Private First Class(Pfc) Bowe Bergdahl, before his capture by the Taliban in Afghanistan. Bergdahl was freed May 31, 2014 in exchange for five Taliban inmates held at the Guantanamo prison. /AFP/Getty Images (Photo by U.S. Army via Getty Images)
The Defense Department violated the Antideficiency Act — which prevents an agency from spending money not appropriated by Congress — when it arranged a prisoner exchange for Army Sgt. Bowe Bergdahl, according to the Government Accountability Office.

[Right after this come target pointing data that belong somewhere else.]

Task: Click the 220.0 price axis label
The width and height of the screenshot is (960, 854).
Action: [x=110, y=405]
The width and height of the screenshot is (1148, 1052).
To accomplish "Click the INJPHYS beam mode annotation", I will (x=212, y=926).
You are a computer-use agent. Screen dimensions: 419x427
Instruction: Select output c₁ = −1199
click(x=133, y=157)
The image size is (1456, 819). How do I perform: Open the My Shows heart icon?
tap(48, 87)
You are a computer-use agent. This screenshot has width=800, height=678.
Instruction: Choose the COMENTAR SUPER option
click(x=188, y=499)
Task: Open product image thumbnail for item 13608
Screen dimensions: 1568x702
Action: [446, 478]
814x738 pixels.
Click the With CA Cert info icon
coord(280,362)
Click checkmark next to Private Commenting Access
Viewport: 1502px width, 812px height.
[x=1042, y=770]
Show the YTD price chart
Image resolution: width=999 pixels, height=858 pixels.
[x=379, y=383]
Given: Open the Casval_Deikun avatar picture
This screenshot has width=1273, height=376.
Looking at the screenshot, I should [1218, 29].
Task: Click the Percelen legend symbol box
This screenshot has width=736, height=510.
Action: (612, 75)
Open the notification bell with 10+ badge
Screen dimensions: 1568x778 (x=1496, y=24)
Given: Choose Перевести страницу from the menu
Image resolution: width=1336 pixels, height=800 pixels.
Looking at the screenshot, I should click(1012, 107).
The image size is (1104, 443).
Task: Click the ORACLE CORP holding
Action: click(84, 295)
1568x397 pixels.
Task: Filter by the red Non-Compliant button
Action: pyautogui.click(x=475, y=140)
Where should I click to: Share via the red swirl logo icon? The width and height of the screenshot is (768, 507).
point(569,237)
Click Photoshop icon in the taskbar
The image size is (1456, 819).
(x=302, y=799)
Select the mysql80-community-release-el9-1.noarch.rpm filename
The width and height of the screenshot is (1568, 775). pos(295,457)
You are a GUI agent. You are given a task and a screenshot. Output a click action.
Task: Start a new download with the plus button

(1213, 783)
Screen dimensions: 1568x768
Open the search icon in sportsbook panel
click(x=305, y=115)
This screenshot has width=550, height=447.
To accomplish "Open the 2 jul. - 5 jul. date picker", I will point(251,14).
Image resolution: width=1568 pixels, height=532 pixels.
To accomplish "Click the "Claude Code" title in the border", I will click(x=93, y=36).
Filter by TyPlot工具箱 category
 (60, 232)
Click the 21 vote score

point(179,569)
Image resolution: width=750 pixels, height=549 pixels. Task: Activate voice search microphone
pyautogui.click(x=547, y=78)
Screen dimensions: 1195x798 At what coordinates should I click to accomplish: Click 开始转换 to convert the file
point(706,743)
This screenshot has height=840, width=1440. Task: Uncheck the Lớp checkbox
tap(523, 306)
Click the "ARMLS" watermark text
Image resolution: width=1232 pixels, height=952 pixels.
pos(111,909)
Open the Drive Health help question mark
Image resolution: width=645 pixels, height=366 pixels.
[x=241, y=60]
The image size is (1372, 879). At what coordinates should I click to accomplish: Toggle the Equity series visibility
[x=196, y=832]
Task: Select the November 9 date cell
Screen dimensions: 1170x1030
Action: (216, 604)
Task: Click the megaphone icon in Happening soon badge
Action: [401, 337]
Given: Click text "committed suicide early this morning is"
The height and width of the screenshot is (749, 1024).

The GAO said in an Aug. 21 report that the Defense Department violated the Department of Defense Appropriations Act of 2014 when it transferred five prisoners from Guantanamo Bay, Cuba, to Qatar in exchange for Bergdahl’s release without consulting Congress.
The Defense Department is supposed to notify congress 30 days before such a release of prisoners and provide detailed information for the purpose behind the transfer or release, according to the GAO.
DoD argued that the appropriations bill that set the limitation is itself unconstitutional, and the GAO did not address the issue of constitutionality in the report.
Because Congress authorized no money for any release or transfer without prior notification any amount in excess of zero – in this case $988,400, according to the GAO – it is a violation of the law.
“DOD should report its Antideficiency Act violation as required by law,” GAO general counsel Susan Poling said in an Aug. 21 letter to congress accompanying the report.